Director Andrew Stanton, who made Finding Nemo, achieves in Wall-E something of the pathos of Chaplin’s tramp, a hapless yet poetic physicality and that low-slung dignity. How poignant is the sight of this lone robot caterpillaring through the rust and dust of toppled cities, collecting rubbish, which he compacts into giant trash skyscrapers like monuments to mankind’s once towering status? Or the sight of him gently rocking himself to sleep?

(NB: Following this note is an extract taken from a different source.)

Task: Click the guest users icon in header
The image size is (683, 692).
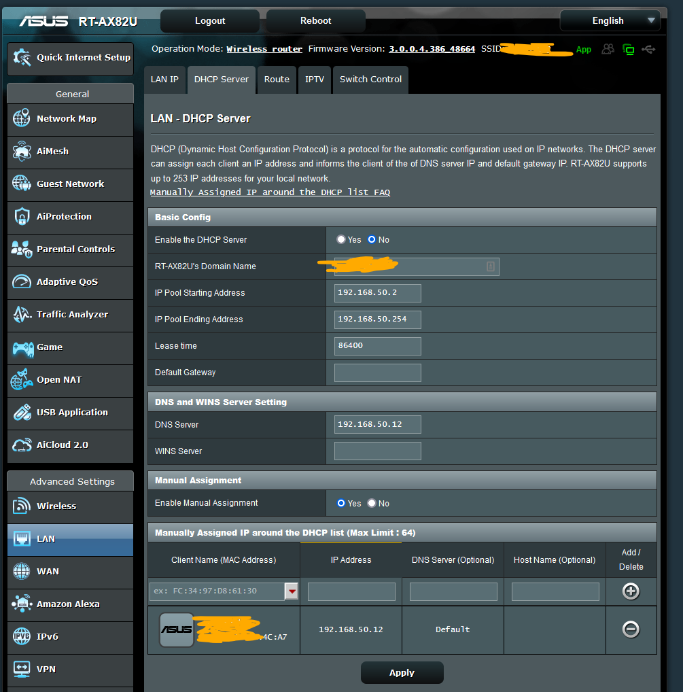Action: tap(608, 50)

When he’s not building junk cities, he collects human trash, searching them for signs of what made us human: an old bra, an engagement ring, a Rubik’s cube. Here is a robot whose curiosity unknowingly keeps alive the last vestiges of humanity. He watches a clip from an aged VCR recording of the 1969 musical Hello, Dolly! and Wall-E learns something that can’t be learned from the detritus of human objects – what it is to touch another person, what it is to feel. He sees how humans used to love one another and Stanton later uses this to stunning effect.

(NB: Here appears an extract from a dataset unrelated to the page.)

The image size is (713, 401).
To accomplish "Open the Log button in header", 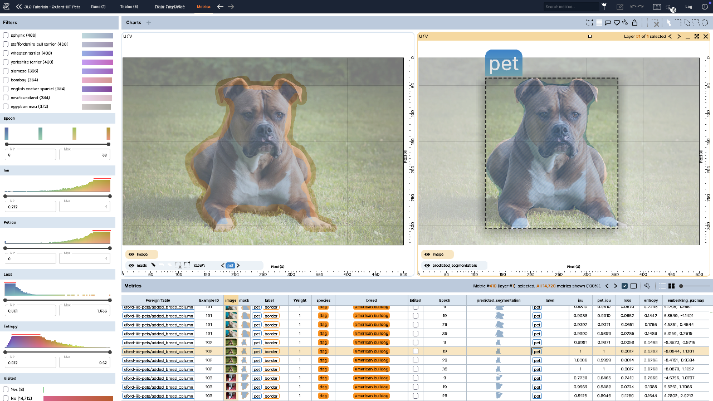I will coord(688,7).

The director of Wall-E insists he had nothing in mind other than a love story. I wonder who he’s trying to kid? The lives of his space-trapped humans are controlled by a dystopian corporation. They are fat and indolent: space has crippled them with bone-loss; and they are only able to travel strapped into hovering armchairs with mini TVs wired inches from their face. Watching this it is hard not to think of the present, when Wall-E is more likely to be watched on micro-screen iPods, or at home on TV, with the complete loss of awe and scale you can only find in the cinema. And underneath all the whizz and bop of a future imagined is the tone of an elegy: that we are destroying our planet and destroying ourselves.